Table 1. String Options for Dynamic VLAN Creation
Option	Note
`create=vlan \| pvlan`	If `create` is missing, the assumption is that a manually created VLAN exists. Note the following two examples: `create=vlan`—dynamically creates a platform VLAN. `create=pvlan`—dynamically creates a private VLAN. This option is ignored on DVR Leafs.
`pv=Primary VLANID`	The platform VLAN that the client is assigned. This option is valid for any combination of the `create` command.
`sv=Secondary VLANID`	This option is only valid for a private VLAN and if the `create` option is also used.
`vni=ISID`	If you did not use `create` then you can use `vni` on flex-uni ports with `ev` to assign a client to a Switched UNI (S-UNI). The `vni` command also has the role of mapping the dynamic created VLAN to the VNI.
`ev=EGRESS-VLAN-tag`	Use this option on regular ports to tag or untag the egress for the PV. Use this option on flex-uni ports as `c-vid` in S-UNI creation.
`vn=Vlan name`	Valid only if you use `create`.
`vnin=ISID name`	Valid only if you use `create`.

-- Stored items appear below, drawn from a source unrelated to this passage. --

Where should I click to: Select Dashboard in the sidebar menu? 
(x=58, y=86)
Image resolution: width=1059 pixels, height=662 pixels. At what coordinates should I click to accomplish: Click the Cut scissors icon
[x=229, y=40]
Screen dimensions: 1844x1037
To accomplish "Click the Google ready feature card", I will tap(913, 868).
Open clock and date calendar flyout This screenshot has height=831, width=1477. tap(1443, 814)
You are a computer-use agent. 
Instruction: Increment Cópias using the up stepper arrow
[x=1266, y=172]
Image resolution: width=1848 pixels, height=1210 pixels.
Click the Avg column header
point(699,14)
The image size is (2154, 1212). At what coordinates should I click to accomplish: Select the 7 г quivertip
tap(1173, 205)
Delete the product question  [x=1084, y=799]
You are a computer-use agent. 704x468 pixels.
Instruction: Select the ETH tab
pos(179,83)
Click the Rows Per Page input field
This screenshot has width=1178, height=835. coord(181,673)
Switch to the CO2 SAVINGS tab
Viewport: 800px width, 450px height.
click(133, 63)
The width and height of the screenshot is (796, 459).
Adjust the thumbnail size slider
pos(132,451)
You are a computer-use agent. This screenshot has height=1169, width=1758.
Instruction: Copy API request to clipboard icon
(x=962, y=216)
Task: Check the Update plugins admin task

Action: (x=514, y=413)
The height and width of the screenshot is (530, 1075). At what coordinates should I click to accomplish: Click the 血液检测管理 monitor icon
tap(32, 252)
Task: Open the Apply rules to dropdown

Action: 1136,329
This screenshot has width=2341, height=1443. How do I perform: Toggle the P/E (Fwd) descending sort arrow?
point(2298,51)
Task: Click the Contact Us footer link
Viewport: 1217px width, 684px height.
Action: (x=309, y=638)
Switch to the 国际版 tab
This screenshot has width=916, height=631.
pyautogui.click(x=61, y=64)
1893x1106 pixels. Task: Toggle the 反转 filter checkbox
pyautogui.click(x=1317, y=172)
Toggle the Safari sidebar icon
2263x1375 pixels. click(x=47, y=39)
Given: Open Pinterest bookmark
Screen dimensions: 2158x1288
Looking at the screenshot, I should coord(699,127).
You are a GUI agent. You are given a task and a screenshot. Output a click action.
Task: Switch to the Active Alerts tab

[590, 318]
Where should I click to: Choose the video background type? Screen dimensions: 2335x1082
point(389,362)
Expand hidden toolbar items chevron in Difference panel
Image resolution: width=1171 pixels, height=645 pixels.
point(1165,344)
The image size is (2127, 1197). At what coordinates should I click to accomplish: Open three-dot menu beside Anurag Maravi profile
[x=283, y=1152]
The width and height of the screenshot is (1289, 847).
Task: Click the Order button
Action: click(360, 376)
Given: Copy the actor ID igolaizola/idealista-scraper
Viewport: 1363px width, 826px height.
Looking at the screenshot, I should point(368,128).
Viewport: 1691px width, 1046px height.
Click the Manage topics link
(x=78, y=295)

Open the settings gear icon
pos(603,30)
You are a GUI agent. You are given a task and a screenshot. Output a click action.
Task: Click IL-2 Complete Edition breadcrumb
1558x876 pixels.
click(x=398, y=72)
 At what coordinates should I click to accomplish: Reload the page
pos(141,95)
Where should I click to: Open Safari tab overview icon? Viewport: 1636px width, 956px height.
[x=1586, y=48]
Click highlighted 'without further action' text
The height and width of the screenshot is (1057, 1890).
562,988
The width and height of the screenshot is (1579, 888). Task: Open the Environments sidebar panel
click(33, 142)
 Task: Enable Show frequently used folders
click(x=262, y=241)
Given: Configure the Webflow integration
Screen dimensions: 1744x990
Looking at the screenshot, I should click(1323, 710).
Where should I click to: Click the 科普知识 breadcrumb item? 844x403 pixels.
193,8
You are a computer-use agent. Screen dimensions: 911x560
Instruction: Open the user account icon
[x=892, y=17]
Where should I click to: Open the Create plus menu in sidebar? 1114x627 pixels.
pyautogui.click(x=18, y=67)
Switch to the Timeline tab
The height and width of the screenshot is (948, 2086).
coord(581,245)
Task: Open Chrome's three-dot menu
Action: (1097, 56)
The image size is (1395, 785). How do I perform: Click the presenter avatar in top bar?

Table 2. **VSA Equivalency with Radius Attributes**
Port Type	RADIUS Attribute	Extreme-Dynamic-Client-Assignments Radius VSA	Comment
Regular port.	Tunnel Private GroupID.	Without `create`. `pv=Primary VLANID`.	This adds the port to the primary VLAN; tag is the port tag.
	`Egress-VLANID`.	Without `create`. `pv=Primary VLANID`. `ev= EGRESS-VLAN-tag`.	Untagged: `ev = 0`. Tagged: `ev = pv`. This adds the port to the primary VLAN; The VLAN egress tag is dictated by the `ev`.
	`Egress-VLAN-Name`.	Not Supported.	-
Flex-Uni ports.	`FA VLAN:ISID`.	Without `create`. `vni=[ISID]` `ev= [EGRESS-VLAN-tag]`.	Untagged: `ev = 0`. Tagged: `ev != 0`. A S-UNI is created, either MAC-based or regular, depending on MHMV/MHSA setting; uses `i-sid` (vnid) and `c-vid` (ev) values.
	`Egress-VLANID + FA VLAN:I-SID`.	Supported by the same combination for FA VLAN:ISID.	-
	`Egress-VLANID + Tunnel Private GroupID + autoIsidOffset`.	Without `create`. `pv=Primary VLANID`. `ev= EGRESS-VLAN-tag`.	Untagged: `ev = 0`. Tagged: `ev != 0`. A S-UNI is created, either MAC-based or regular, depending on MHMV/MHSA setting; uses auto configured `i-sid` from pv value and `c-vid` (ev) values.
	`Egress-VLAN-Name + FA VLAN:I-SID` >	Not supported.	-
	`Egress-VLAN-Name + Tunnel Private GroupId + autoIsidOffset`.	Not supported.	-

The dynamic VLAN is deleted after you disconnect all of the clients across the Extensible Authentication Protocol (EAP) ports. The port is removed when the last client is disconnected and the saved I-SID name is restored.

You cannot delete a static VLAN if EAP ports are assigned to it. But the VLAN can be deleted if you have added EAP FlexUNI ports to it. When you do this action, all MAC addresses are flushed, and any Non-EAP (NEAP) sessions are deleted. The MAC address is re-learned in I-SID and a new RADIUS authentication can now create a dynamic VLAN. For EAP sessions, the session goes to the re-authentication state, and the new RADIUS authentication can create a dynamic VLAN.

In Multiple Host Multiple VLAN (MHMV), all VSAs received from RADIUS are deleted and not processed, except for the last one.